そして、はた、と歩みを止めた。そう、気づいてしまったのだ。一番の不安要素に
──もしエースがこのこと知ったらどう思うかな?
ピタリと止まった動き。廊下の真ん中で突っ立っていると朝の部活終わりであろう生徒が不思議そうにこちらを見ては歩いていく。
──こんなわたしを、エースが受け入れてくれるだろうか?いや、寧ろ嫌われてしまうのでは?
ドク、ドク、自分の鼓動が嫌に聞こえてくる。"別れよう"、わたしの姿を見ながらツラそうにそう言うエースの姿が目蓋に浮かぶ。
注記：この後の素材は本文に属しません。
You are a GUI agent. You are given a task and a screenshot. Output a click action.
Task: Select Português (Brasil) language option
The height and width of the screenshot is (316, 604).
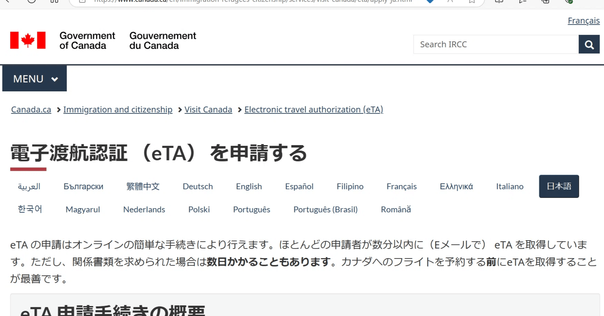click(325, 209)
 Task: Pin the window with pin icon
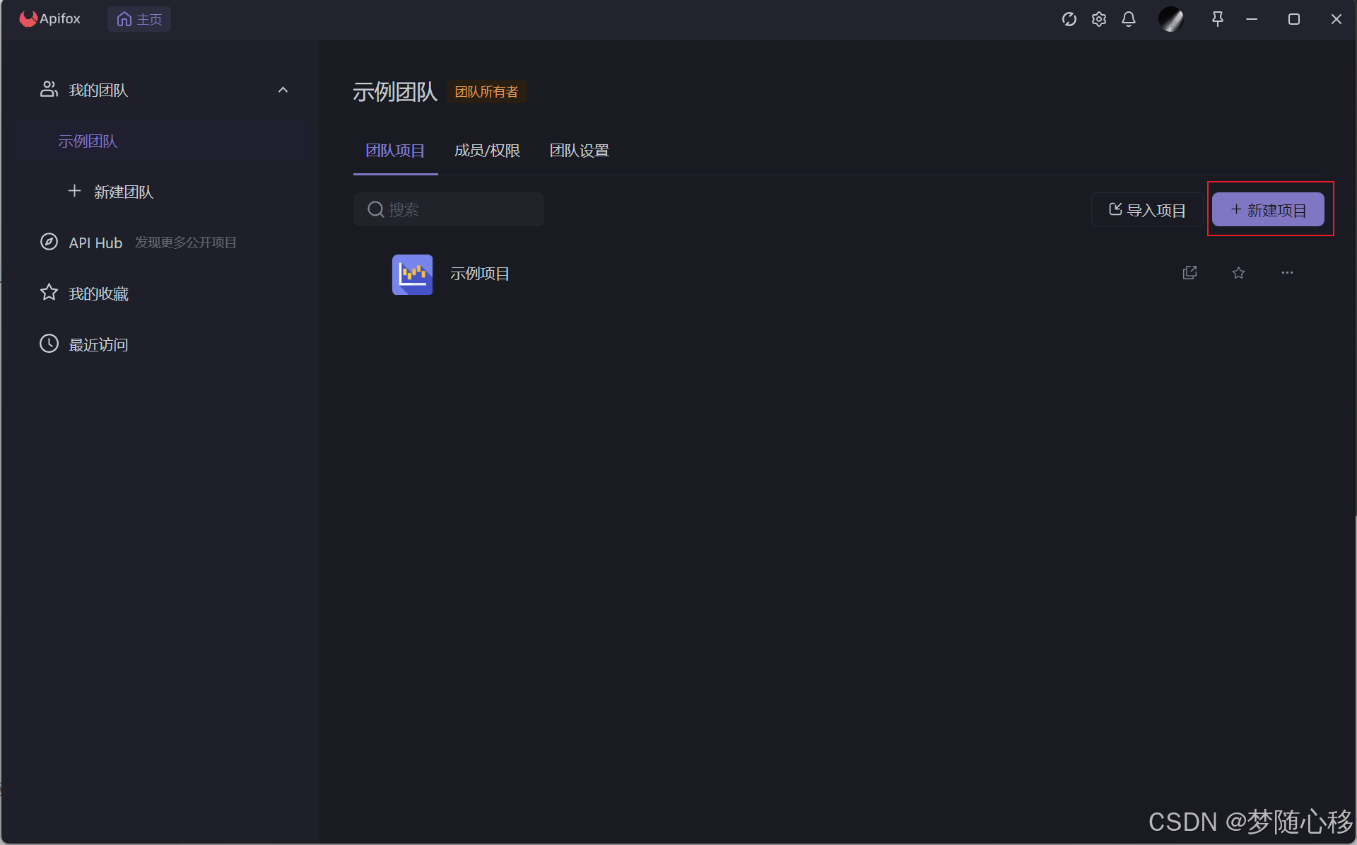click(x=1217, y=19)
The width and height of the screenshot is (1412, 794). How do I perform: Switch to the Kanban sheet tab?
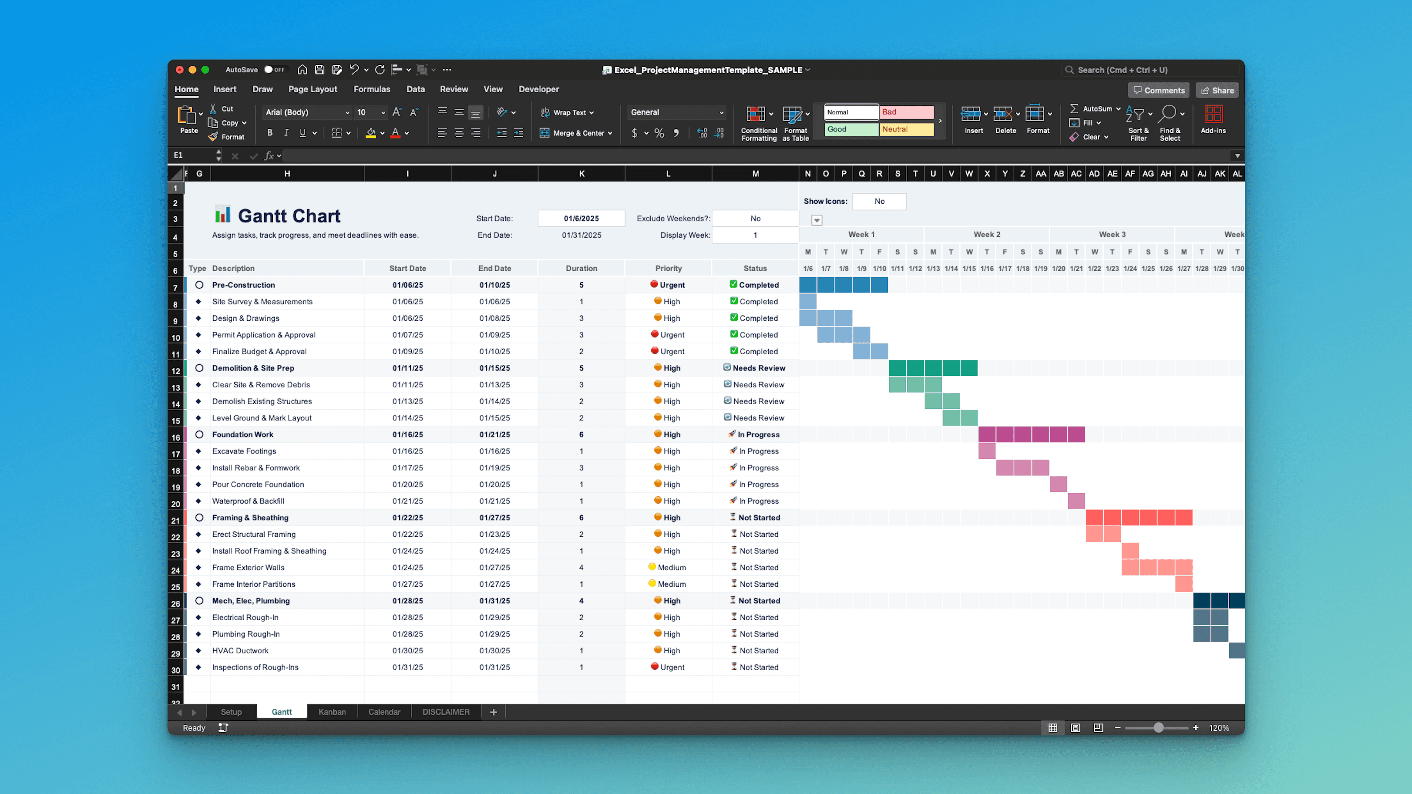click(x=332, y=712)
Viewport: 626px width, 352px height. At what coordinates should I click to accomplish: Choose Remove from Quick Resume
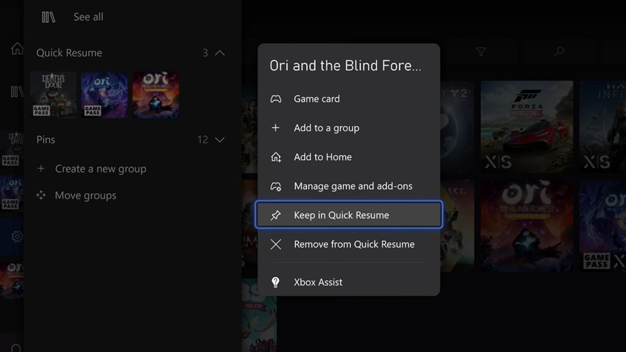(354, 244)
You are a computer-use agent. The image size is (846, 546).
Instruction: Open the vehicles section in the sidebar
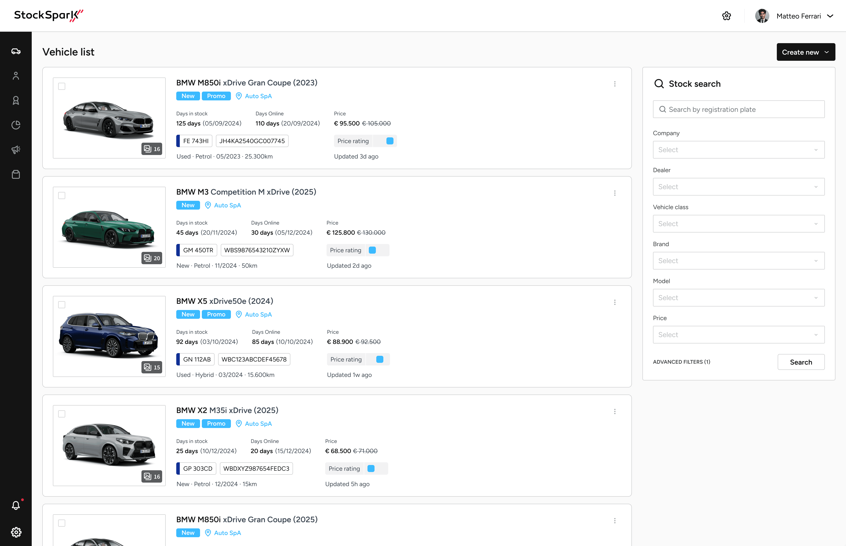tap(16, 51)
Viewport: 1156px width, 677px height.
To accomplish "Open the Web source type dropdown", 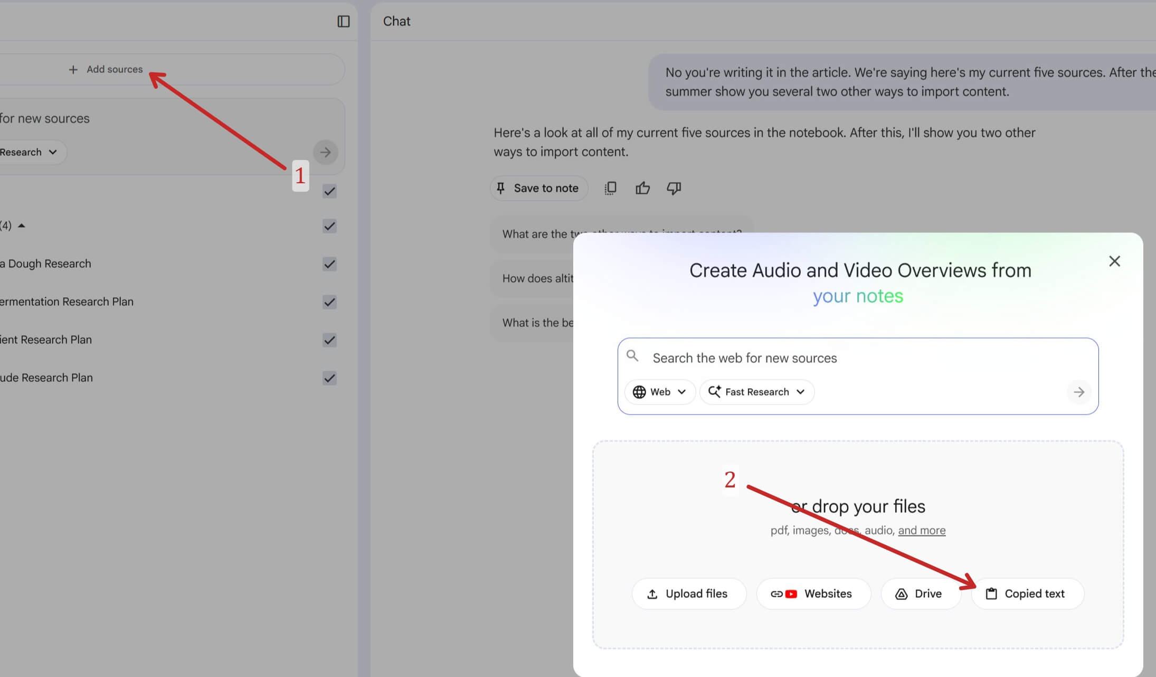I will tap(659, 392).
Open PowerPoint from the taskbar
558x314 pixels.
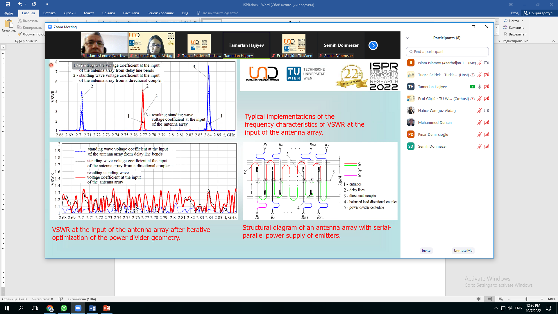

エースにこのことを告げることがこんなに恐いことだなんて、わたしは無意識の内にスカートをギュッと握っていた。わたしはエースを信じてないのだろうか?そんな背徳的な考えを振り払おうとするが、一度抱えてしまった不安は簡単には拭い取れない。
無意識に頭に手がいく。
あぁ、こんなことになるなんて朝のめざましテレビの占いでは言ってなかったのに…、気を抜くと溢れ出てきそうになる涙を喉の奥で塞き止めた。
…今日はもう帰ろう。
わたしは携帯をスカートのポケットに入れ、鞄を取りに行くために自分のクラスに戻った。